SUMENEP, nusainsider.com — Pemerintah Kabupaten (Pemkab) Sumenep melalui Badan Perencanaan Pembangunan Daerah Kabupaten Sumenep menggelar Musyawarah Perencanaan Pembangunan (Musrenbang) Kecamatan Tahun 2026 dalam rangka penyusunan Rencana Kerja Pemerintah Daerah (RKPD) Tahun 2027.
Kegiatan tersebut berlangsung mulai 9 hingga 13 Februari 2026 dan dilaksanakan di 27 kecamatan se-Kabupaten Sumenep. Pelaksanaan Musrenbang dilakukan secara serentak dengan pola empat lokasi kecamatan setiap harinya.
Forum ini menjadi bagian penting dalam proses perencanaan pembangunan daerah dengan pendekatan partisipatif dan bottom-up.
Melalui mekanisme tersebut, pemerintah daerah berupaya memastikan bahwa setiap program pembangunan benar-benar berangkat dari kebutuhan riil masyarakat.
Musrenbang Kecamatan dihadiri oleh Tim Musrenbang Kabupaten, perangkat daerah teknis, anggota DPRD, camat, kepala desa, unsur TNI/Polri, serta tokoh masyarakat.
Agenda utama dalam forum ini adalah membahas dan menyepakati usulan prioritas pembangunan yang telah diajukan dari tingkat desa.
Kepala Bappeda Kabupaten Sumenep, Arif Firmanto, menegaskan bahwa Musrenbang merupakan ruang strategis untuk menyelaraskan kebutuhan masyarakat dengan kebijakan pembangunan daerah.
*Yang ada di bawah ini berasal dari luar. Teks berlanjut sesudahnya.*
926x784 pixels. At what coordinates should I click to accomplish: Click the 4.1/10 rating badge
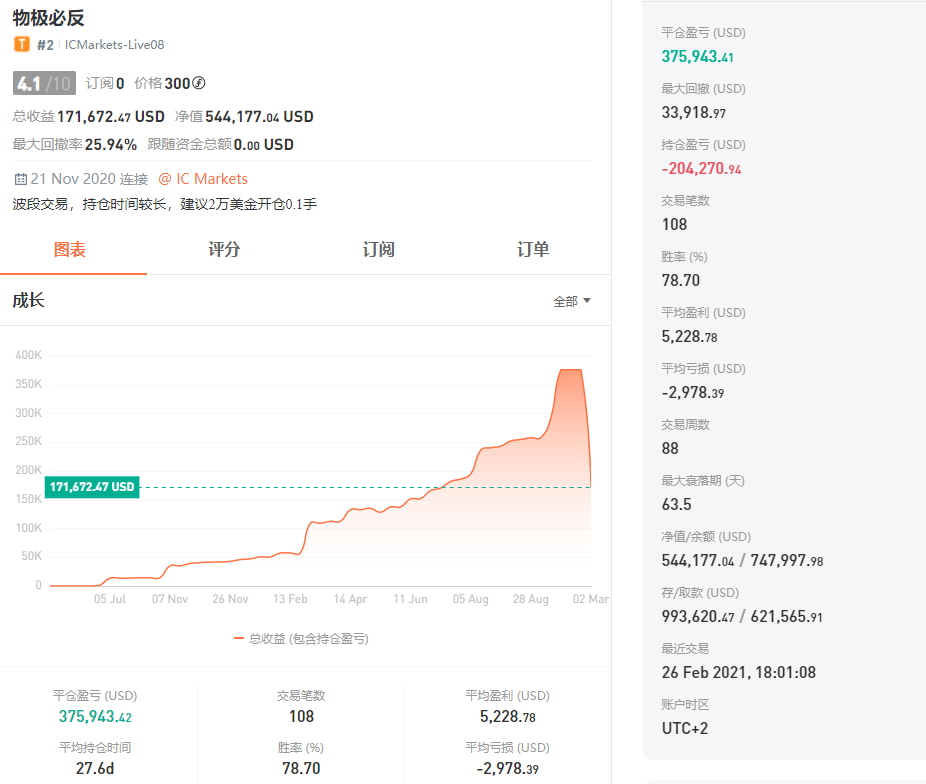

“Melalui Musrenbang Kecamatan, kami ingin memastikan bahwa perencanaan pembangunan benar-benar berangkat dari aspirasi masyarakat,” ujarnya, Jumat (13/2/2026) lalu.
Menurutnya, seluruh usulan yang dibahas dalam Musrenbang Kecamatan telah melalui tahapan Musyawarah Desa (Musdes) dan diinput ke dalam Sistem Informasi Pemerintahan Daerah (SIPD) RI.
“Proses ini penting agar program yang dirumuskan lebih terarah, tepat sasaran, dan memberikan manfaat nyata bagi masyarakat,” tambahnya.
Pemerintah Kabupaten Sumenep berharap hasil Musrenbang Kecamatan tersebut dapat memperkuat kualitas penyusunan RKPD Tahun 2027.
Dengan perencanaan yang partisipatif dan akuntabel, pembangunan daerah diharapkan semakin efektif dalam mendorong kesejahteraan masyarakat.